Written exercise: Duplicate the lines from the line with "coordinates (616, 978)." to the line with "the icon to", both included, without any change.

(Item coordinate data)
__________
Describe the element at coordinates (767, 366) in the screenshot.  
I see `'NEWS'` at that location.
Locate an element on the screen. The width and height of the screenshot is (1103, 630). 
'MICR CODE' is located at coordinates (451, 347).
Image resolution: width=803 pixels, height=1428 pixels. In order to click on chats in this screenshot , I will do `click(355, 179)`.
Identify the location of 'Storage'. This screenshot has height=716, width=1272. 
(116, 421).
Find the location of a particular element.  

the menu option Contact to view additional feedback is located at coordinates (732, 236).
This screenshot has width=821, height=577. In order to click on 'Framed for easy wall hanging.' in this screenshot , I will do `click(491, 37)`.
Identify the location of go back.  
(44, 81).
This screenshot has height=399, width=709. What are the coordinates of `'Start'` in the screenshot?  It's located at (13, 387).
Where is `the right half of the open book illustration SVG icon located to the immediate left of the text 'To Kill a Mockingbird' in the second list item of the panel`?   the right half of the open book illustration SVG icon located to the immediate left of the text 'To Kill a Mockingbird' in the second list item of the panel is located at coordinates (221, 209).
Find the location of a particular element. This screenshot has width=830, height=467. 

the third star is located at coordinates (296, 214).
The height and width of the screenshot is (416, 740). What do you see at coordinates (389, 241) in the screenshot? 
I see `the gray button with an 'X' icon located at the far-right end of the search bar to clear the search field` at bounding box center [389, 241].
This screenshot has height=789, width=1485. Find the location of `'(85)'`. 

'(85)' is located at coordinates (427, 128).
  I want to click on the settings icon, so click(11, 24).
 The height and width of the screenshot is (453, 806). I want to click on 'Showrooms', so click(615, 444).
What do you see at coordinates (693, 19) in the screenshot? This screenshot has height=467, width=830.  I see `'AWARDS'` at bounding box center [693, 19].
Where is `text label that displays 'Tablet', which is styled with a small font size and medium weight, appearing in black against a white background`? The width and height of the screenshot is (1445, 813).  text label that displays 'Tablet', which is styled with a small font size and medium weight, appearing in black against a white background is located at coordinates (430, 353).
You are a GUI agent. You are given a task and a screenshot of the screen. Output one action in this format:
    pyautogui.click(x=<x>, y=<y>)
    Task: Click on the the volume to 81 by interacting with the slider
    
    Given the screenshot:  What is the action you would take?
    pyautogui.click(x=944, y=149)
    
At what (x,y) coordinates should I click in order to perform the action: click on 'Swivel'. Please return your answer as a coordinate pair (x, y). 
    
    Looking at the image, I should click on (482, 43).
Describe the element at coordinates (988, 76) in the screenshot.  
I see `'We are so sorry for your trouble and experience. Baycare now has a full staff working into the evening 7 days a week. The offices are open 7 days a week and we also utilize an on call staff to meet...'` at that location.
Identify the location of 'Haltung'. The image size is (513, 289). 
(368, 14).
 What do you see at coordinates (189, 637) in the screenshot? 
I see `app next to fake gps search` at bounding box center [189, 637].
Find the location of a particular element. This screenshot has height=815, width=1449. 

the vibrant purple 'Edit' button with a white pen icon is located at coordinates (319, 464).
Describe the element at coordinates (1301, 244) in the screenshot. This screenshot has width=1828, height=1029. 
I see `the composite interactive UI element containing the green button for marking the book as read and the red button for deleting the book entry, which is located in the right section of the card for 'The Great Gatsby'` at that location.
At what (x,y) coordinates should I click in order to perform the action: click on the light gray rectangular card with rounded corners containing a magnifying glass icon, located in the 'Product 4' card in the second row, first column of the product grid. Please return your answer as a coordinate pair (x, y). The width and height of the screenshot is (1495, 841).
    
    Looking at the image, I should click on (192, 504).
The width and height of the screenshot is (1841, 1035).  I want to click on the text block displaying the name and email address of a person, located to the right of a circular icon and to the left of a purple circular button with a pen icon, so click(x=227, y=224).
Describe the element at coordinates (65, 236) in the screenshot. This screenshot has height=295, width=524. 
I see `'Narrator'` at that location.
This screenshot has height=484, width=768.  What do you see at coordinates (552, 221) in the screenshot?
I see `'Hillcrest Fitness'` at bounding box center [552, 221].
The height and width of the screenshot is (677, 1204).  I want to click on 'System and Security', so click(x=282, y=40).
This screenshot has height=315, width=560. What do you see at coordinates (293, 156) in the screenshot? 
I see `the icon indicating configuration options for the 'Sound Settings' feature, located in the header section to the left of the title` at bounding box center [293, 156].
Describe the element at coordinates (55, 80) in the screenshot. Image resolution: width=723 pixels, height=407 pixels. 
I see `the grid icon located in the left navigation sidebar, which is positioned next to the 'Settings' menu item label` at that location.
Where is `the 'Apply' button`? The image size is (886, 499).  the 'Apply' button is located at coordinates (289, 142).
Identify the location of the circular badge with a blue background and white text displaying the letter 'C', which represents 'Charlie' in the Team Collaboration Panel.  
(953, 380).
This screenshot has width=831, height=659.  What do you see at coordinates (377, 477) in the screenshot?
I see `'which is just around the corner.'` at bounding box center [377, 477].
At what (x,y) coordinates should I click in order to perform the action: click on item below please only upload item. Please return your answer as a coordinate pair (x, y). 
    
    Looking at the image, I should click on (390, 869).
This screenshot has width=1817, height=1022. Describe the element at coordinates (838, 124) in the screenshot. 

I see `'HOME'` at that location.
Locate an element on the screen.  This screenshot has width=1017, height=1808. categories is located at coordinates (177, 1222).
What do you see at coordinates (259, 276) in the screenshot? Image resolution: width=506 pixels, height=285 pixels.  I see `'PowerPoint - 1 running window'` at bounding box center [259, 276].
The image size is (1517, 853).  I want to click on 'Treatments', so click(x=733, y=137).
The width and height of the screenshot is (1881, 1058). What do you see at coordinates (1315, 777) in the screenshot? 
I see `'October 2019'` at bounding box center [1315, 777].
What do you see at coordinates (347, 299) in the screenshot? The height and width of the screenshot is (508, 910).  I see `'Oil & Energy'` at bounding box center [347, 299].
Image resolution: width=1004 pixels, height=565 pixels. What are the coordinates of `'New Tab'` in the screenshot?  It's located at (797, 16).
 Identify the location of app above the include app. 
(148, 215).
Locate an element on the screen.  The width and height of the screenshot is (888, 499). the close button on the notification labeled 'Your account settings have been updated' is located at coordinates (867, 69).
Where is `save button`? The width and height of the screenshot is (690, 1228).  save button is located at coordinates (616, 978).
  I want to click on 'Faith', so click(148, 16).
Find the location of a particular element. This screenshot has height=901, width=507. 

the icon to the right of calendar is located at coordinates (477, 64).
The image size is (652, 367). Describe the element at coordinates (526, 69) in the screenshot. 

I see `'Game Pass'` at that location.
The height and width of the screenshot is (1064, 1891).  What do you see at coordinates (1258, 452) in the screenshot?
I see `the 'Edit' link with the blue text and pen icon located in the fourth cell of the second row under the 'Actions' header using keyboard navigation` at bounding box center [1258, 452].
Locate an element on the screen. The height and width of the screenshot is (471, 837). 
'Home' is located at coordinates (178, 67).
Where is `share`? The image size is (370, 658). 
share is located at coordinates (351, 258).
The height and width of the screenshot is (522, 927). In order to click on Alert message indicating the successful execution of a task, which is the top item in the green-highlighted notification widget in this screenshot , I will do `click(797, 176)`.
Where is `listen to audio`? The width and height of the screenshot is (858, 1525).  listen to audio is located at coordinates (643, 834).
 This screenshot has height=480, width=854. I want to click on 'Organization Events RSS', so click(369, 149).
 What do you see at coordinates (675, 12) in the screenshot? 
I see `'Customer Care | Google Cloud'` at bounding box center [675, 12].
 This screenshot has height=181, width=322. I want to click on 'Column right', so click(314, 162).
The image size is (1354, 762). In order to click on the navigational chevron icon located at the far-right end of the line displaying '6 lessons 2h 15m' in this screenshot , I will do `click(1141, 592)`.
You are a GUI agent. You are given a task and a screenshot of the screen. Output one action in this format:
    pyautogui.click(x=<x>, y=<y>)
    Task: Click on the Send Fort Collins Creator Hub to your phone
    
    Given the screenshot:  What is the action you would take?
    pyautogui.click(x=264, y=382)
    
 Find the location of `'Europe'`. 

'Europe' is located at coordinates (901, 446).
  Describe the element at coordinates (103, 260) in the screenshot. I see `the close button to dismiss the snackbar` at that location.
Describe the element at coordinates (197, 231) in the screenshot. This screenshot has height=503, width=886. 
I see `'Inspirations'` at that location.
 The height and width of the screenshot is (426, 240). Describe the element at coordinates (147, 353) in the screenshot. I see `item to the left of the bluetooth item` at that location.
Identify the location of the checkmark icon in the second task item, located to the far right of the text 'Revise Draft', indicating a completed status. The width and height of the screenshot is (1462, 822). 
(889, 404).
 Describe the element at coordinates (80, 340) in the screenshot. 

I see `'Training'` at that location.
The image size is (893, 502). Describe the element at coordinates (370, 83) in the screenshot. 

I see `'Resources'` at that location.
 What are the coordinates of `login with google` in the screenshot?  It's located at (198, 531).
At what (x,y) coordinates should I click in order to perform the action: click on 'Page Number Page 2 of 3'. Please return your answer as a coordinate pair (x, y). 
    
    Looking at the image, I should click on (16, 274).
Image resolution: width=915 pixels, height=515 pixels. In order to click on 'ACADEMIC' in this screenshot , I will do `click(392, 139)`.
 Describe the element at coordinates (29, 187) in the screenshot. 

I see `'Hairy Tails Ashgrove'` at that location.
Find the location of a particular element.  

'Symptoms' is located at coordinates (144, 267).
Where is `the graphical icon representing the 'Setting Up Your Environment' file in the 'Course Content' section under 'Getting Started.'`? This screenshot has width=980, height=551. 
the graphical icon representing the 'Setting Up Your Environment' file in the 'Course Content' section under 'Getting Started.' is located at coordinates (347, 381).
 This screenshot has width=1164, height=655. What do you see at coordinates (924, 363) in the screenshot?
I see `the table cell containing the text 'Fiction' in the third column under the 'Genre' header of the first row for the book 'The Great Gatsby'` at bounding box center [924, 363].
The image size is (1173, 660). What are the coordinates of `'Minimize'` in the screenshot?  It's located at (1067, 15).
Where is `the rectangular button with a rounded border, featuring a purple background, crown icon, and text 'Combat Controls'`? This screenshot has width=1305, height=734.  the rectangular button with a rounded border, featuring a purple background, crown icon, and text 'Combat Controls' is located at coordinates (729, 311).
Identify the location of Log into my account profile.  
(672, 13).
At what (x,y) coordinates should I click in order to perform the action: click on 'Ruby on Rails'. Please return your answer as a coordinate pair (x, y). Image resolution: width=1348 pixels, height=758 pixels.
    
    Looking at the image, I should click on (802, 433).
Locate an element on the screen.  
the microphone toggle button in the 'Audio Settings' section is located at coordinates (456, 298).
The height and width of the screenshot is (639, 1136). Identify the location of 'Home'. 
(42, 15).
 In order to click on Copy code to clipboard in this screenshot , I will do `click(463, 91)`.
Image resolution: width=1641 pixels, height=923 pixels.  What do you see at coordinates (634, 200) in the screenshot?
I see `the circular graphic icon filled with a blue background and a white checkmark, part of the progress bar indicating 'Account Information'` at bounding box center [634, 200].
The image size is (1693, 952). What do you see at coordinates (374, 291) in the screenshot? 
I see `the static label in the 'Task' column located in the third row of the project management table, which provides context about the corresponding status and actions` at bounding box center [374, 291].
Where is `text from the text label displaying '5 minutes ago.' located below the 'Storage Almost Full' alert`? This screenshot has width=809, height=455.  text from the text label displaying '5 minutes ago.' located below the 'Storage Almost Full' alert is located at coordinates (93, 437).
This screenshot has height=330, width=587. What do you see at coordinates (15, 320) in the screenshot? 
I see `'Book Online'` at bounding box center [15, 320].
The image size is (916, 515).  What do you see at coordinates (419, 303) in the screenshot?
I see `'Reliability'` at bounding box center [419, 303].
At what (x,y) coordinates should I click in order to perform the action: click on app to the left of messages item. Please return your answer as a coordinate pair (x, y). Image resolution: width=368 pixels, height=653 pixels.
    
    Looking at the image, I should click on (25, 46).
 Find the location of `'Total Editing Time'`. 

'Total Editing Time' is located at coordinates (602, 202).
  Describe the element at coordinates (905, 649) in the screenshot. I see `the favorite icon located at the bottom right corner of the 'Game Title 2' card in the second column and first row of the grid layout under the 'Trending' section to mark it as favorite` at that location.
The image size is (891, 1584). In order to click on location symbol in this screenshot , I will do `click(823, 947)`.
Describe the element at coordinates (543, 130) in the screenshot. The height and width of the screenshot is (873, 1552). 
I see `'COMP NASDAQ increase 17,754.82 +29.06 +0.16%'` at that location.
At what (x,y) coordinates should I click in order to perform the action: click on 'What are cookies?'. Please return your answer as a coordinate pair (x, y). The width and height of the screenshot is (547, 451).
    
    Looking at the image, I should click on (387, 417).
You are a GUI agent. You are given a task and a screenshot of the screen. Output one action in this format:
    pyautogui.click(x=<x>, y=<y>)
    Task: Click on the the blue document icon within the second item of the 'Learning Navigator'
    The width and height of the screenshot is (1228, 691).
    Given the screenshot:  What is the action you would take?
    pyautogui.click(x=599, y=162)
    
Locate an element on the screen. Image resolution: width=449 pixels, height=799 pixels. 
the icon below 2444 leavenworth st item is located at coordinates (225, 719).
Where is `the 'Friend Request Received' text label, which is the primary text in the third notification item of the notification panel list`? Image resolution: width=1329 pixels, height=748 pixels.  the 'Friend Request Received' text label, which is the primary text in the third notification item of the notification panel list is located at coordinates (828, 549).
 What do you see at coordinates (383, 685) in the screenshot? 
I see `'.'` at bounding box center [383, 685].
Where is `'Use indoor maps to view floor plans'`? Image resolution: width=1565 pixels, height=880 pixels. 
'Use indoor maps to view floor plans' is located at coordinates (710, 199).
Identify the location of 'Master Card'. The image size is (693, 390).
__________
Solved exercise:
Where is `save button`? The width and height of the screenshot is (690, 1228).  save button is located at coordinates (616, 978).
  I want to click on 'Faith', so click(148, 16).
Find the location of a particular element. This screenshot has height=901, width=507. 

the icon to the right of calendar is located at coordinates (477, 64).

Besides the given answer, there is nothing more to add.